Getting Away From the Endless Hunt

This post is based on an email conversation with one of our Social Studies teachers. Neither of us is happy with the quality of research projects that many of the 9th graders turn in. For next year – I have an idea.

If you read my last blog post, The Sanctity of Time, you will see that I am beginning to associate poor research with poor reading skills and habits. I’ve always instinctively felt that it’s better for kids to start with books and then go to computers. On the other hand – why should the format of information matter? After all, encylopedias, books and periodicals are all available now on the net as well as on our shelves. I was considering trashing any requirement to use books as well as internet sources. Why require books? Is it because I personally prefer reading hard copy rather than reading from a screen? Am I foisting out-dated research techniques on the net generation?

Ultimately – I have decided that the requirements are still valid – but not because of the format. I now think the problem is a lack of serious interaction with text – no matter what format it is in. The problem is the endless hunt which sucks up thinking time.

Guess what? Teachers and librarians can fix that. We need to create more opportunities for kids to get away from the hunt and interact with the information they find – reading, highlighting, taking notes etc. We can create opportunities for them to progress from general overviews to more detailed sources. Sometimes librarians and teachers can choose preliminary readings for them. Sometimes kids could spend 15 minutes or so to locate an article themselves and print it out. Sometimes we could require that the sources be from a physical book or an online database. Other times the information could be from the web. Either way – the article needs to be a general overview of their topic. Once they have a printed article in their hands, students would then be required to sit at the tables, read their articles, highighting,taking margin notes, asking questions etc. Once they have a beginning understanding of their topic – THEN they can go back to the computers and search for more books, periodicals or venture forth onto Google.

Again – the problem isn’t format. It’s taking the time to read and think. Our kids suffer way too much from the “I love to hunt – but I really don’t want to deal with all that bloody meat” syndrome.

2 thoughts on “Getting Away From the Endless Hunt

  1. I totally agree with your comments. As a reading teacher-now-librarian I have begun to see the need for students to be taught how to interact with text prior to taking notes.
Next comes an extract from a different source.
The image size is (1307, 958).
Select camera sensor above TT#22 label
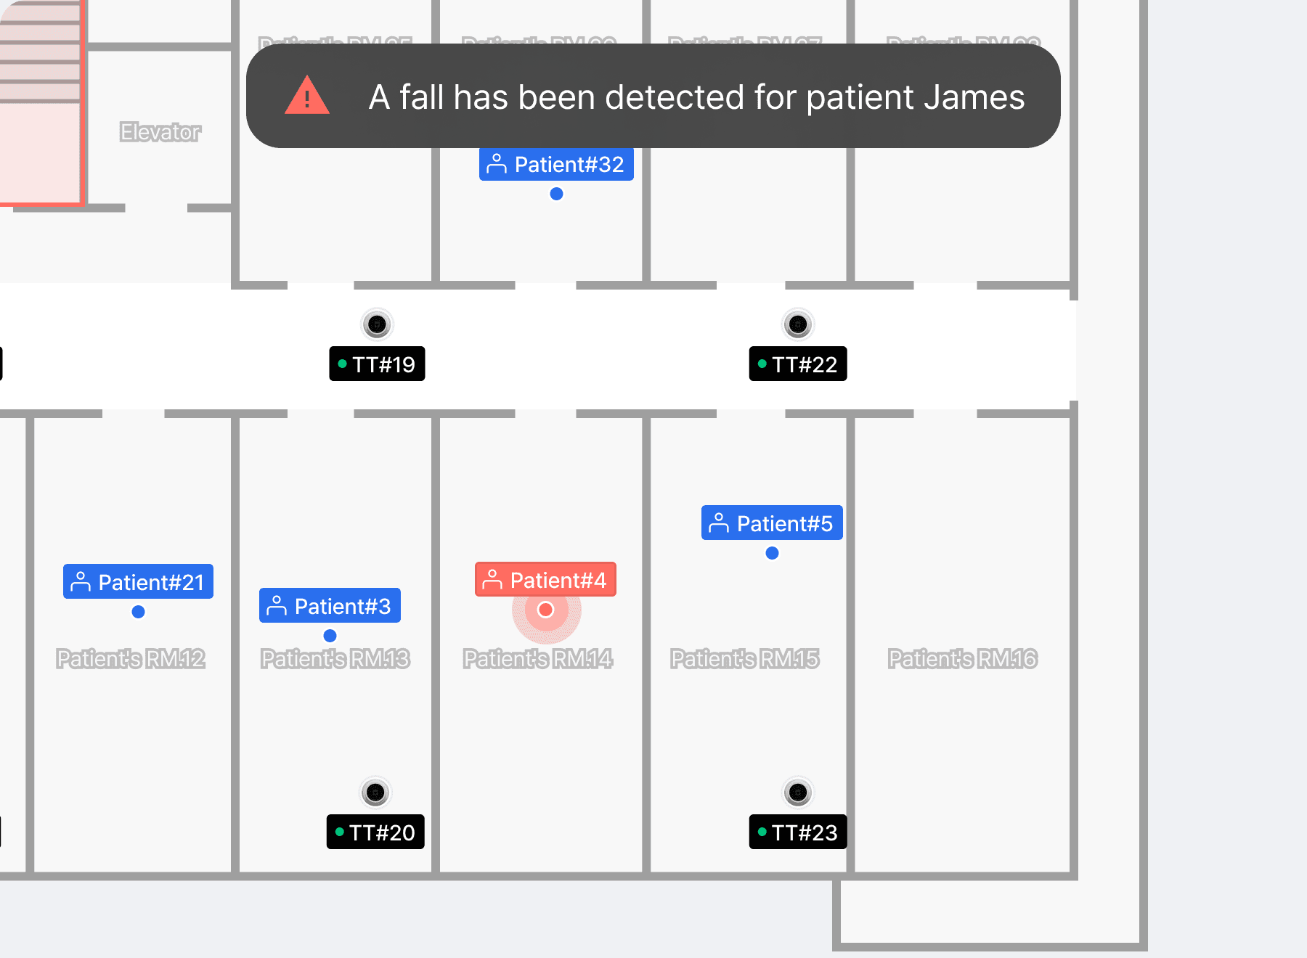798,324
Recently I taught a lesson to 4th graders as they prepared for notetaking – about reading strategies for reading for information. I plan to incorporate more of these reading strategy lessons into my curriculum. I also teach them double entry notes in which they must show their thinking after they jot down information. It’s a start…!

  2. In my experience, books are almost always better for research than an online search. Web sites and article archives are designed to be “bite-sized” – a page or a post or a short something that can be read quickly and easily and understood without effort. A book, by comparison, usually offers hundreds of pages of concentrated information. Both sources are useful (and the internet offers some really cool stuff – Project Gutenberg even has the writings of Queen Elizabeth’s personal historian, which, awesome.) But if students are neglecting the book-search it’s their loss.